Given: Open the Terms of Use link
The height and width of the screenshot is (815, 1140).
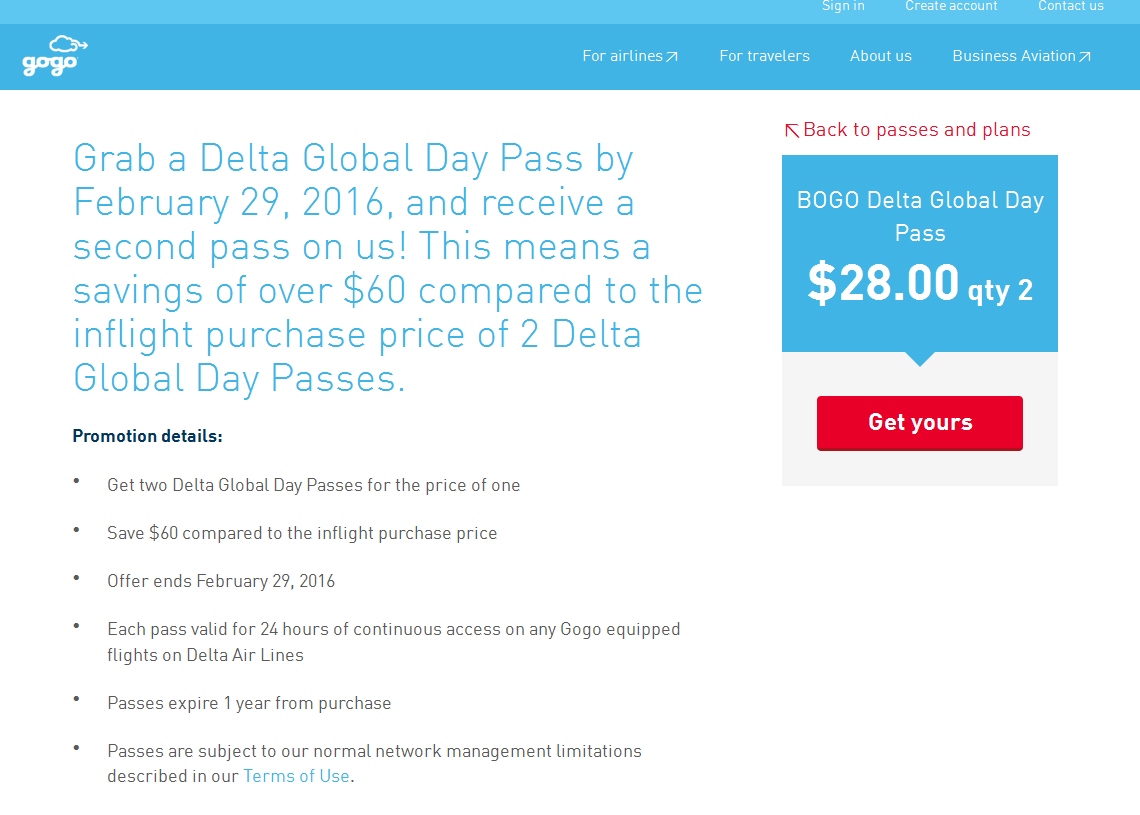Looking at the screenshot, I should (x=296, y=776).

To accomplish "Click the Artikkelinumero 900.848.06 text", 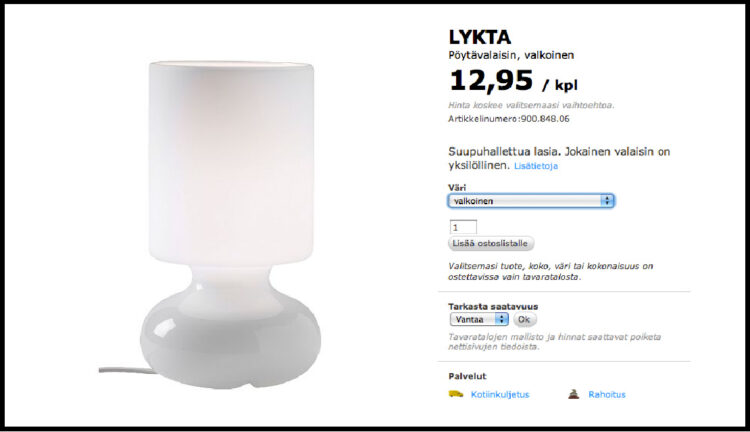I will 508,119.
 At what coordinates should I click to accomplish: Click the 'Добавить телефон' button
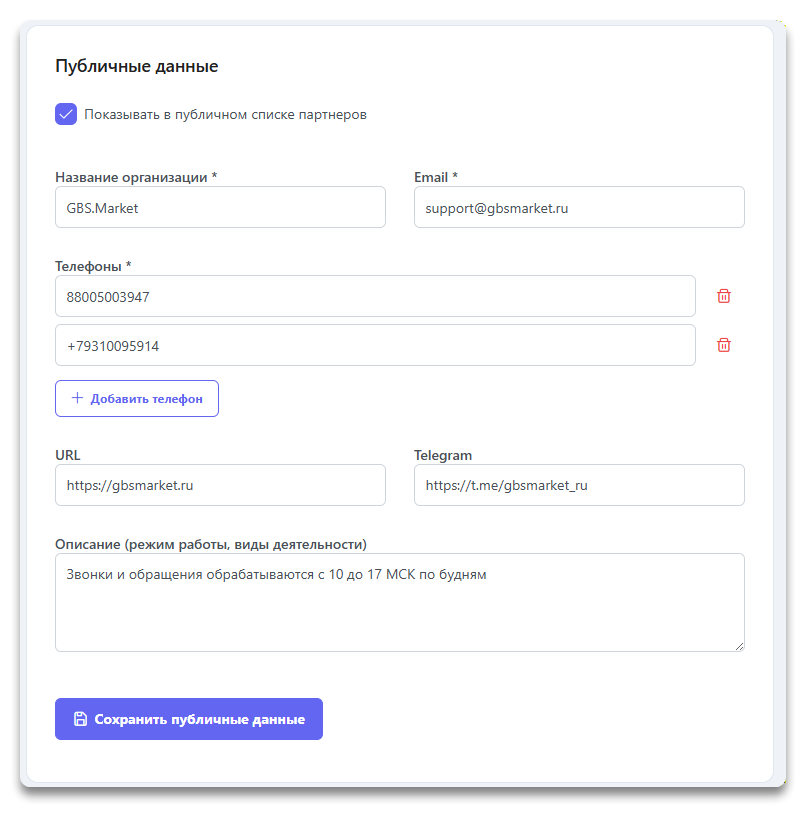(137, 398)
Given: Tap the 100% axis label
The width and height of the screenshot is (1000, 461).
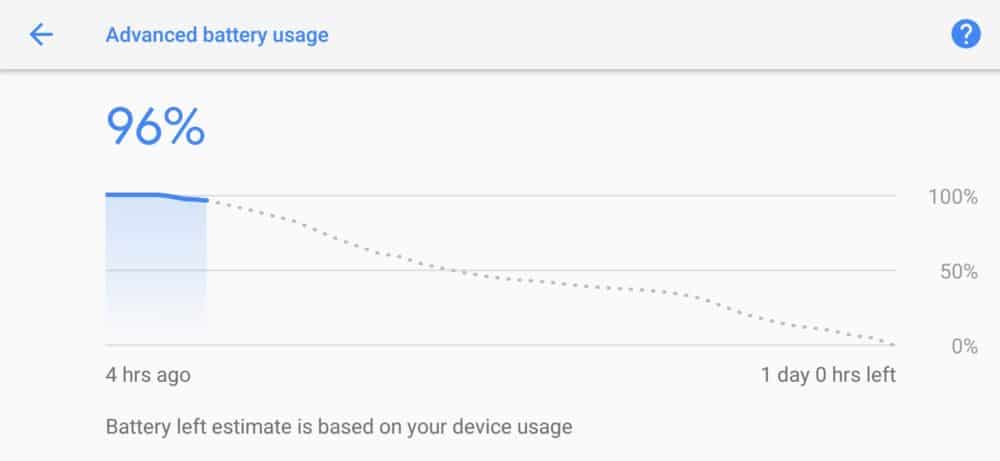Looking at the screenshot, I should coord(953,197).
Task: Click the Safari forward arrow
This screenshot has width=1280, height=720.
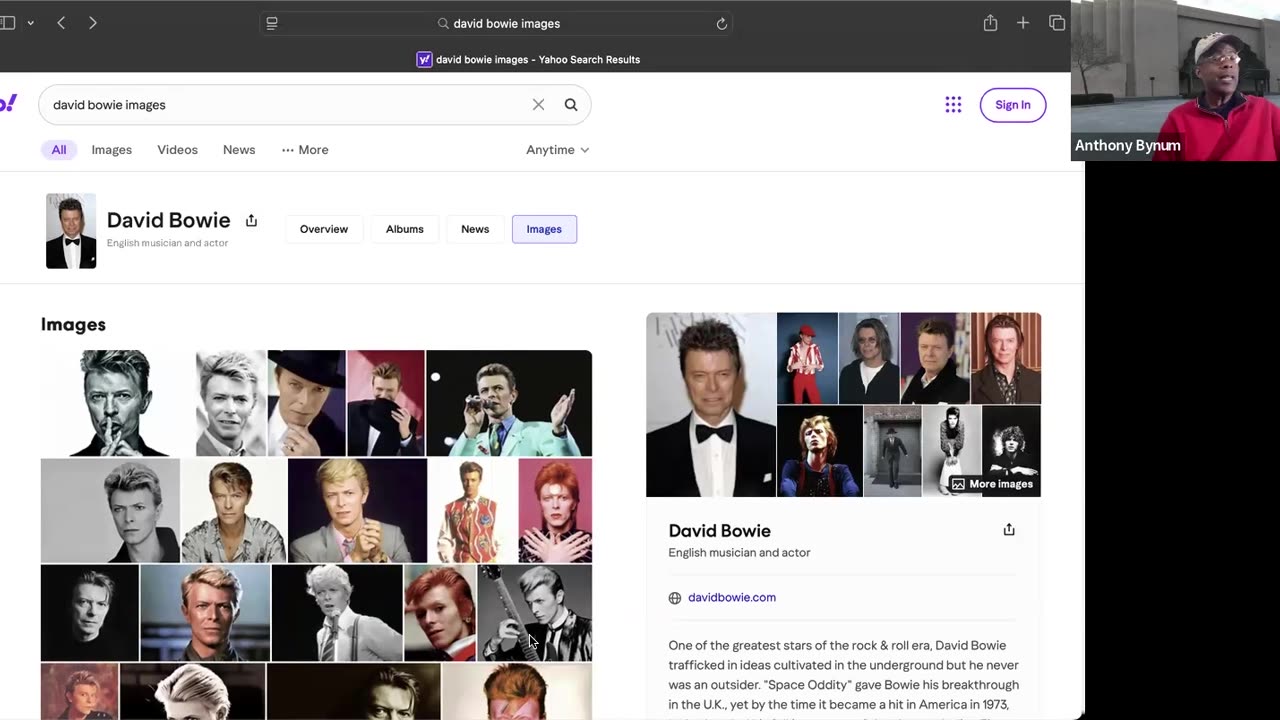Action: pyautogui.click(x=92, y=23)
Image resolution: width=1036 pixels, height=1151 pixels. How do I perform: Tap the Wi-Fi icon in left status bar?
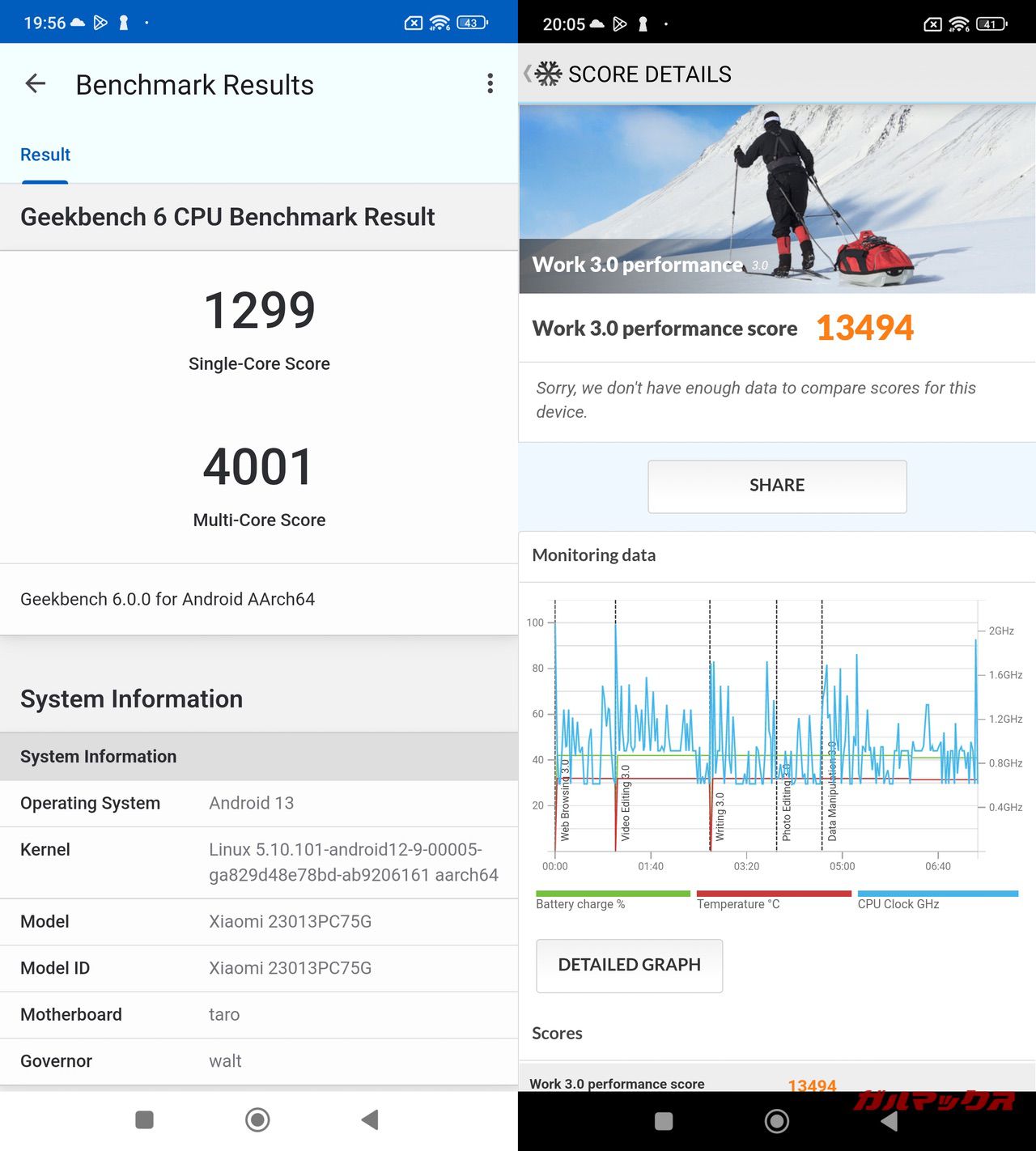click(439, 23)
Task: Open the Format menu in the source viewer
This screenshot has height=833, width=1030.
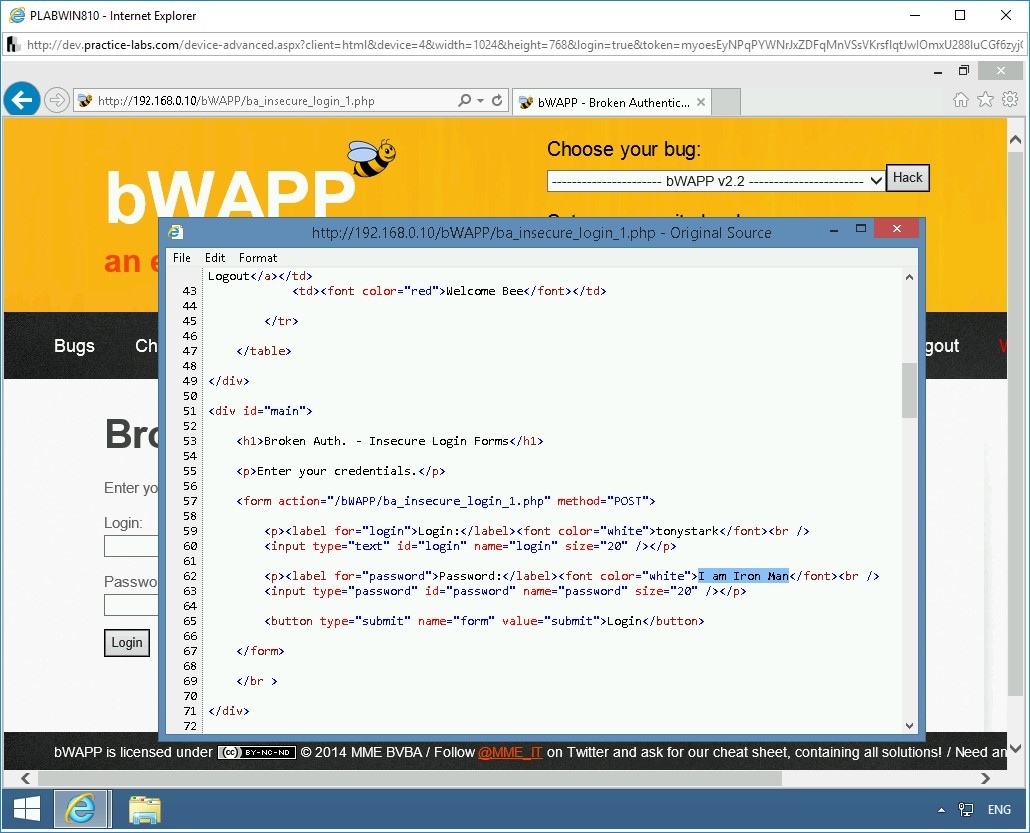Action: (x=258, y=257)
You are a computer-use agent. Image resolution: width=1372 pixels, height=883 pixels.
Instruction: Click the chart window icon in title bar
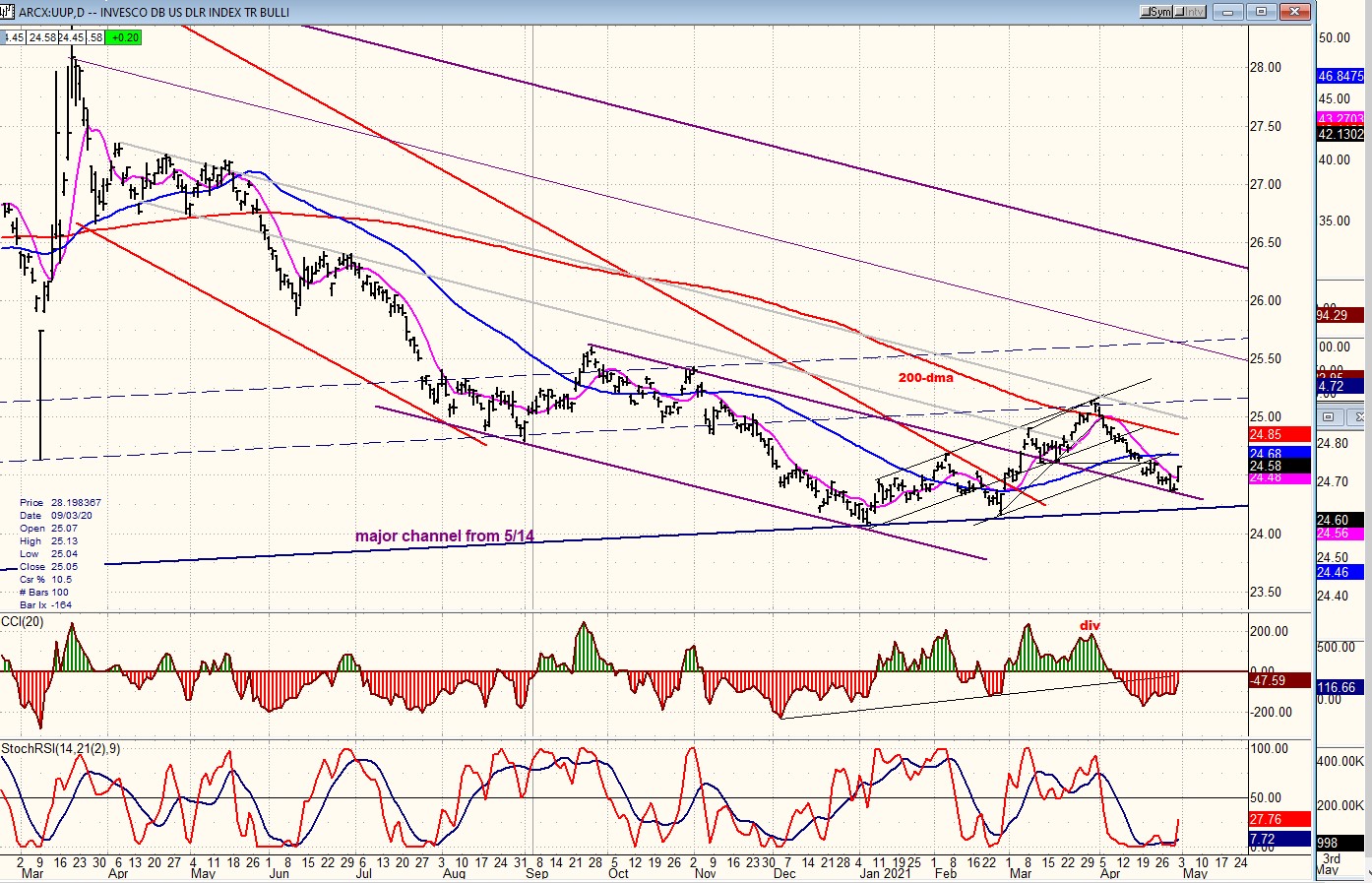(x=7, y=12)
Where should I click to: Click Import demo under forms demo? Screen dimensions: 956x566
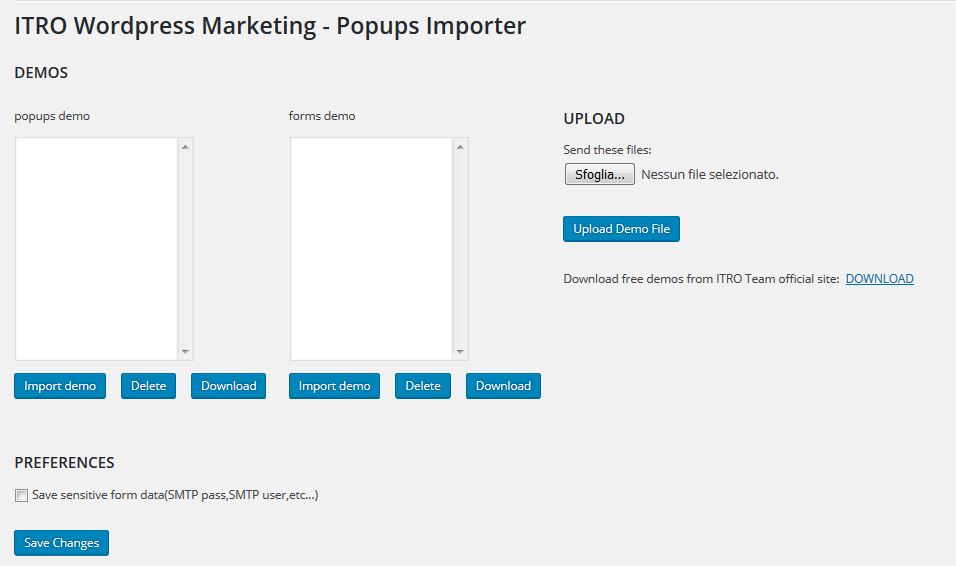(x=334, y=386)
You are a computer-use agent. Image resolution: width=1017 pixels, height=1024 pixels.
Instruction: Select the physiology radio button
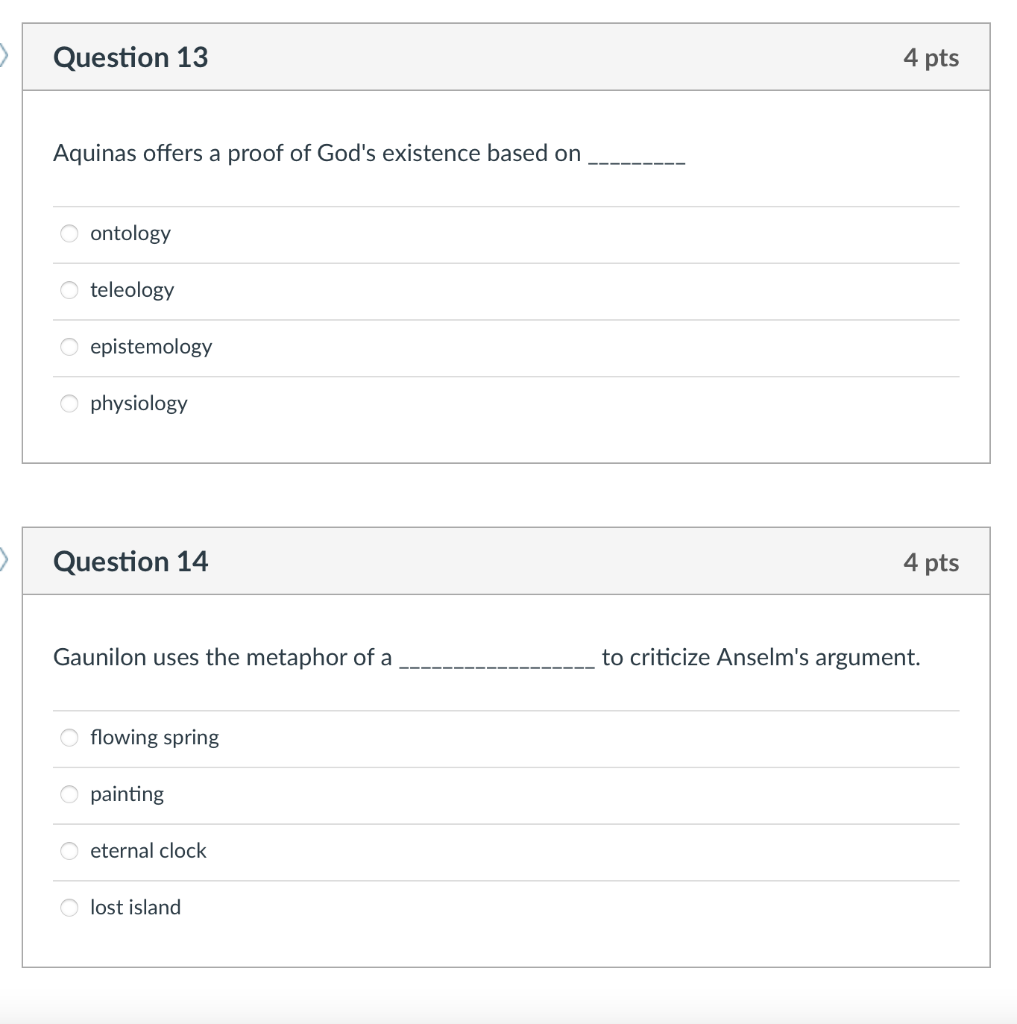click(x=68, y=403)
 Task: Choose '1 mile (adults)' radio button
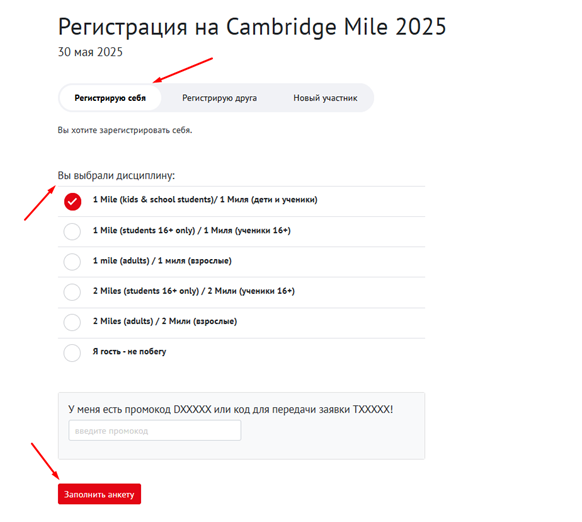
● ● ● ● ● ● ●
Aim of the exercise
Leaving every picture out, write out exactly the lines from the one that holds "You are a computer-use agent. Image resolution: width=1017" through the end of the listing, both included.

Task answer
You are a computer-use agent. Image resolution: width=1017 pixels, height=1024 pixels.
Instruction: Select the physiology radio button
click(x=68, y=403)
 Task: Choose '1 mile (adults)' radio button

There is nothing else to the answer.